One such commercial PcP PCR assay is the OLM
PneumID, which generated high analytical sensitivity with quantification cycles (Cq) values within the top 5 of 19 assays evaluated in an FPCRI analytical study [
7]. Results were rapid, within 2–3 h, when coupled with a range of automated nucleic acid extraction and qPCR platforms, and it is currently validated (CE-IVD) for respiratory wash and bronchoalveolar lavage (BAL) fluid. The assay includes an internal control that is extracted with all samples and monitors extraction efficiency and PCR inhibition but importantly also includes a PCR targeting the human β-globin gene, which has been shown to efficiently determine sample quality and avoid the reporting of false results [
8]. In a small clinical evaluation testing BAL fluid from 50 mainly HIV-negative patients (82%), the
PneumID assay generated an AUC of 0.988 through receiver operator characteristic (ROC) analysis, with a Cq threshold of 34.48, generating a sensitivity of 100% and specificity of 91.9%, while using an earlier (lower) Cq threshold of 26.68 cycles generated a sensitivity of 84.6% and specificity of 100% [
9].
To provide further clinical validation of the PneumID assay, a retrospective case/control study was performed to provide sufficient cases of PcP. To avoid sample selection bias and also minimize the impact of storage degradation, a retrospective, consecutive cohort study was performed, where nucleic acid was stored for a minimal period (7–14 days) following primary PCR testing with the “in-house” assay.
2. Materials and Methods
2.1. Study Design
The initial study was a retrospective, anonymous case/control evaluation of performance of the
PneumID qPCR assay using DNA extracted from clinical material (BAL fluid (n = 68), throat swabs (n = 56), serum (n = 11), induced sputum (n = 1)) previously tested using the in-house qPCR assay as a part of the routine fungal diagnostic work-up of BAL fluid (PcP PCR,
Aspergillus PCR, Galactomannan EIA, fungal culture for non-
Pneumocystis pathogens and microscopy) or from patients with suspected PcP (BAL, non-directed bronchial lavage (NBL), throat swab, induced sputum, serum/plasma) [
10,
11]. Samples for this part of the study were selected based on the previous “in-house” PcP PCR result to provide sufficient (>20) potential PcP cases, complemented with at least three-fold the number of control samples.

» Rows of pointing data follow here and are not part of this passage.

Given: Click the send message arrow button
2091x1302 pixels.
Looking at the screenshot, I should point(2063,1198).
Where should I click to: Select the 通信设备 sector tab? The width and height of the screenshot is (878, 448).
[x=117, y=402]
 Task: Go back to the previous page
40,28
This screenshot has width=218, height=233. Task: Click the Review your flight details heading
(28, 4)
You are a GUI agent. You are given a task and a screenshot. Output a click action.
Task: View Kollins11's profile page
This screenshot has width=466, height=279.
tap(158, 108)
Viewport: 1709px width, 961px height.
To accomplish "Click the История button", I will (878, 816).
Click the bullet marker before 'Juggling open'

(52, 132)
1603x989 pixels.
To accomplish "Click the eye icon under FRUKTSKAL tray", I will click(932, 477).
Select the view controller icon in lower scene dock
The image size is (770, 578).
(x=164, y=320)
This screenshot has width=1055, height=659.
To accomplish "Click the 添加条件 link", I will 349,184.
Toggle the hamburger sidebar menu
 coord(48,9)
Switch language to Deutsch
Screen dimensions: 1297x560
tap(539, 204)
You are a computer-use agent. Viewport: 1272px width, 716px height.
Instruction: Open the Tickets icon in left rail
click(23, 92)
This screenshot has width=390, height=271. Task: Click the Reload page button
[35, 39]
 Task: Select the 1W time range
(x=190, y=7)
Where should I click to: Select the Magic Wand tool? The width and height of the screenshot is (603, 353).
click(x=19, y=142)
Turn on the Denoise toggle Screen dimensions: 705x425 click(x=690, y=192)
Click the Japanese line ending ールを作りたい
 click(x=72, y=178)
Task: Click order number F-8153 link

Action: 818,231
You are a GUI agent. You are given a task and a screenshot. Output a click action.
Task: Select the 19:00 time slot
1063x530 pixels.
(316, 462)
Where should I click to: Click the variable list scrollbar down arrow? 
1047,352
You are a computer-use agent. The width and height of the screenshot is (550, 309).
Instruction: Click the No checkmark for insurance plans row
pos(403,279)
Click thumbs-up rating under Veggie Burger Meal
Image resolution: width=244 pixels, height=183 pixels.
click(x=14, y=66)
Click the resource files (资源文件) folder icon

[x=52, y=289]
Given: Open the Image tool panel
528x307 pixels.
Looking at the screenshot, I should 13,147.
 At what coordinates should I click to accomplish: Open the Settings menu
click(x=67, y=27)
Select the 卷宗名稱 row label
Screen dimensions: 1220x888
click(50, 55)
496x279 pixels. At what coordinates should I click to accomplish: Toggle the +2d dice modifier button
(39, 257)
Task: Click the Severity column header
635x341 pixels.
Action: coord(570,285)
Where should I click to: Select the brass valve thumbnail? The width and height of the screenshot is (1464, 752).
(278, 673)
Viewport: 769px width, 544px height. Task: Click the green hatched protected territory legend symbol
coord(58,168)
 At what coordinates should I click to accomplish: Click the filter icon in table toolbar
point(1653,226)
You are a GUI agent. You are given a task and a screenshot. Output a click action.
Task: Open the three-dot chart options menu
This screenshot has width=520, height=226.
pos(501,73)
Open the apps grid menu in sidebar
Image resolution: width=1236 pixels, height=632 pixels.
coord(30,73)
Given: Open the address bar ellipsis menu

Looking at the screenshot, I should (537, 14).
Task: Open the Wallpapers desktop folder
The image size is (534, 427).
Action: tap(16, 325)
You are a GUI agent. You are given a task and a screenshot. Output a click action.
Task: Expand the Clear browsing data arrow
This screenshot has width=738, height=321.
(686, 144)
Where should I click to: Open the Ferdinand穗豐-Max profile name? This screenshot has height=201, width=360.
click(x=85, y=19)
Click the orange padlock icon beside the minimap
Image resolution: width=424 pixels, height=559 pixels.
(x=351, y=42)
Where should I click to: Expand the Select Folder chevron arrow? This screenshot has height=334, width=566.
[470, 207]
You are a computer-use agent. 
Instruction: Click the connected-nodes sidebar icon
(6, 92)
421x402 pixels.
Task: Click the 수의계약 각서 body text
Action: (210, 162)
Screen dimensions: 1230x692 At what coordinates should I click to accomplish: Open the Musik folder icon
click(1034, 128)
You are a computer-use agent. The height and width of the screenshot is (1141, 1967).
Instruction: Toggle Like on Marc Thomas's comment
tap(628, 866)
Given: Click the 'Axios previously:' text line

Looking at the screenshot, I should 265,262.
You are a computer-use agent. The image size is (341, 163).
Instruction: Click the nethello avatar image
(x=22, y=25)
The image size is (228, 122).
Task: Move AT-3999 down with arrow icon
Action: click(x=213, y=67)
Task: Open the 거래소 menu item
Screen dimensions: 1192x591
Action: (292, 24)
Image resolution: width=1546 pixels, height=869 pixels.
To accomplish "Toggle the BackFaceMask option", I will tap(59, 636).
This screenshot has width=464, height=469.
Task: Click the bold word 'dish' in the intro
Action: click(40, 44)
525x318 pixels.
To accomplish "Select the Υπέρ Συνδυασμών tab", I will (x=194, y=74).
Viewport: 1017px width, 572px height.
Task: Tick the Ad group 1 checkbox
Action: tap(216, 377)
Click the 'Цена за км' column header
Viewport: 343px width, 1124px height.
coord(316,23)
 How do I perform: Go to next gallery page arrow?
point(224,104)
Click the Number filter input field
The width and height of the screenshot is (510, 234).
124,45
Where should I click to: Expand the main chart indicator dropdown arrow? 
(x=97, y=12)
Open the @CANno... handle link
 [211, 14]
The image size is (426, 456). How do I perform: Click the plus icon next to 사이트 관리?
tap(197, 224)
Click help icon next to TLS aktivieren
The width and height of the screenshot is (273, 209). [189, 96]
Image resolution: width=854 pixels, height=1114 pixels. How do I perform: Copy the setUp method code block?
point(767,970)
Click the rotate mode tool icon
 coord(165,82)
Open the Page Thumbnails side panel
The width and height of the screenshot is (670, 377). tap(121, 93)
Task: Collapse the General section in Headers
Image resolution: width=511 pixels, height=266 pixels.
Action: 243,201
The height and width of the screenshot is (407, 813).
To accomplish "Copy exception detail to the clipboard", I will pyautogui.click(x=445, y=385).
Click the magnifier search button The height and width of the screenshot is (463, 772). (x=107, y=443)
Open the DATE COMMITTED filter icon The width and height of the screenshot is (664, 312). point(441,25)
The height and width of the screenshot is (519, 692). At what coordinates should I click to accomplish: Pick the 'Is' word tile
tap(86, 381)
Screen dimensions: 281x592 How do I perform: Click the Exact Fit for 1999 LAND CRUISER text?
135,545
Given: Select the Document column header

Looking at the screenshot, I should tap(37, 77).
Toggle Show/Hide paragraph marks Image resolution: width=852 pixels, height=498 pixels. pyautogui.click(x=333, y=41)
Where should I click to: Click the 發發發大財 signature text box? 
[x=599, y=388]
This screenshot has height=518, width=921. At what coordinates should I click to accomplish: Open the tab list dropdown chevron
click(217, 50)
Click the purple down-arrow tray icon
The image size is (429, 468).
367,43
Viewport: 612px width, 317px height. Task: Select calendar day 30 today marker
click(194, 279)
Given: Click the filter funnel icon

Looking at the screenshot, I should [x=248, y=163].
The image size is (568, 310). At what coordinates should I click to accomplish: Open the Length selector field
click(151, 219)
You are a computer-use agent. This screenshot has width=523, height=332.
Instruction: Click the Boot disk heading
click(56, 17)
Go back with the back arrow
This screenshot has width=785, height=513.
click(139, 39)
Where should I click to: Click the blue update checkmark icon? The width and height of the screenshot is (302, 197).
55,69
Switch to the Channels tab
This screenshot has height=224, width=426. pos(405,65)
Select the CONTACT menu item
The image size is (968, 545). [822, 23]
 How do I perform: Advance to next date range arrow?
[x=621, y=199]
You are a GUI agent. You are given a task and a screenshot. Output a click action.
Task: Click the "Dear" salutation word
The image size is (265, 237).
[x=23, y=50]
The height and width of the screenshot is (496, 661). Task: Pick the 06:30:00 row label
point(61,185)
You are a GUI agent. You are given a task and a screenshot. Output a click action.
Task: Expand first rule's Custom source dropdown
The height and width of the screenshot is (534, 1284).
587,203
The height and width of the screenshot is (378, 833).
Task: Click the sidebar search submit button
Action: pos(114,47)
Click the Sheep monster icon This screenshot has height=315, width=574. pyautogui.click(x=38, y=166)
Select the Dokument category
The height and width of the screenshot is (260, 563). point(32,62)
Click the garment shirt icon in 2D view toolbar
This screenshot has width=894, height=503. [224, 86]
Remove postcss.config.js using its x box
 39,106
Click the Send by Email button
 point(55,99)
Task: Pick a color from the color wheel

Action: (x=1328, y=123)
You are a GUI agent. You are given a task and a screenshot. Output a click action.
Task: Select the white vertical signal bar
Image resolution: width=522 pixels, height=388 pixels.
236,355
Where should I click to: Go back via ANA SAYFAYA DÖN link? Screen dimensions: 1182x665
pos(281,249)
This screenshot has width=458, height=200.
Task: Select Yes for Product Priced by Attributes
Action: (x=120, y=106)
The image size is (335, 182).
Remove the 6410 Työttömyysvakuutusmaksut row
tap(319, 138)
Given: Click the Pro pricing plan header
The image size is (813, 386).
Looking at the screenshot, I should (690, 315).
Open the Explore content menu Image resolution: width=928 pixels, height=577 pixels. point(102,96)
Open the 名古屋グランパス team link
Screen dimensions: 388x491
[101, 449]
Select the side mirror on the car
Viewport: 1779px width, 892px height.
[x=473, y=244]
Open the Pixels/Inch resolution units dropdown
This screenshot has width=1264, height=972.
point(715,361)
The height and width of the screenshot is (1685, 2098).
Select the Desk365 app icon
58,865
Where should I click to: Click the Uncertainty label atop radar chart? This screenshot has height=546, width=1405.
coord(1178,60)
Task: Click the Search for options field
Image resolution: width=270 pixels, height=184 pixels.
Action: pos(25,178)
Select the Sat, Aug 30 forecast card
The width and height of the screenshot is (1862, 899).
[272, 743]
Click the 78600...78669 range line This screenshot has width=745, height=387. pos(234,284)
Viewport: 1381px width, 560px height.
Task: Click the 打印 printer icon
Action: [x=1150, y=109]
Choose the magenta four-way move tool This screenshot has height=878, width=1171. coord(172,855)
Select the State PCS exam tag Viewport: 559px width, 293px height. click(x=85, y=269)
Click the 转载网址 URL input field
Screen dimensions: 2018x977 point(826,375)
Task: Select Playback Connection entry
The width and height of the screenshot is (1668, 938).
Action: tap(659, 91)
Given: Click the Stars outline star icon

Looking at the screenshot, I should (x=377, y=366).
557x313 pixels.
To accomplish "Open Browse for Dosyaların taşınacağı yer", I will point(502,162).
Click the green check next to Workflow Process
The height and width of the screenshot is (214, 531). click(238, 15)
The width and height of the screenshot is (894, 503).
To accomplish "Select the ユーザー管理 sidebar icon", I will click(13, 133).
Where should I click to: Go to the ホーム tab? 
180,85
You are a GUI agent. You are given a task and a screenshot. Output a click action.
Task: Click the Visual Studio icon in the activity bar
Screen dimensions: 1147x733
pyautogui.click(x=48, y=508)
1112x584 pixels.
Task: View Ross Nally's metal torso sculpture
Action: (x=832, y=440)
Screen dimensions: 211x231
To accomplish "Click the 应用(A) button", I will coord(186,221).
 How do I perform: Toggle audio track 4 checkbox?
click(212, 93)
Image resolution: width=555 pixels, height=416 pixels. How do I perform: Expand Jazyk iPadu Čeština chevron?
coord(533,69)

Sample DNA was stored at −80 °C for a median of 18 days (range 3–576 days) for performance evaluation purposes prior to retesting with
PneumID assay.
The retrospective case/control study was followed by a retrospective consecutive cohort evaluation of the PneumID qPCR assay, testing all samples that had been tested using the “in-house PCR” over a one-month period. For this study, the nucleic acid that was originally tested was stored at −20 °C, with PneumID testing performed within 7–14 days of primary “in-house” PCR testing. DNA was originally extracted from 77 BAL fluid samples, 66 throat swabs, 6 serum samples, 3 induced sputum samples, 2 NBL, and 1 lung swab.
Case definition was performed, blinded to the
PneumID result, using the EORTC/MSGERC definitions to classify PcP, with a slight amendment, implemented to improve the probability of diagnosis [
12]. Probable PcP was defined when a patient with host factors had radiology typical of PcP (e.g., bilateral ground glass opacification) and was positive by both “in-house” PcP PCR and serum (1-3)-β-D-Glucan (BDG). In addition, probable PcP was defined in the absence of BDG positivity (BDG negative or not performed) when PcP PCR was positive with a Cq below designated thresholds (<38 cycles and <36 cycles for upper and lower respiratory tract samples, respectively). These thresholds have previously been established as having optimal specificity and positive likelihood ratios for the “in-house” qPCR assay [
11]. Patients with host factors and radiology typical of PcP with only BDG positivity that was not associated with an alternative fungal infection or only PcP PCR positivity but with a Cq later than the designated thresholds were considered as possible PcP. Patients with host factors and radiology typical of PcP that could not be attributed to another infection but lacking supporting mycology were classified as suspected PcP. Mycological positivity in the absence of typical radiology or clinical presentation of PcP were considered false positives, and were classified as controls, along with all patients lacking any clinical, radiological, and mycological evidence typical of PcP.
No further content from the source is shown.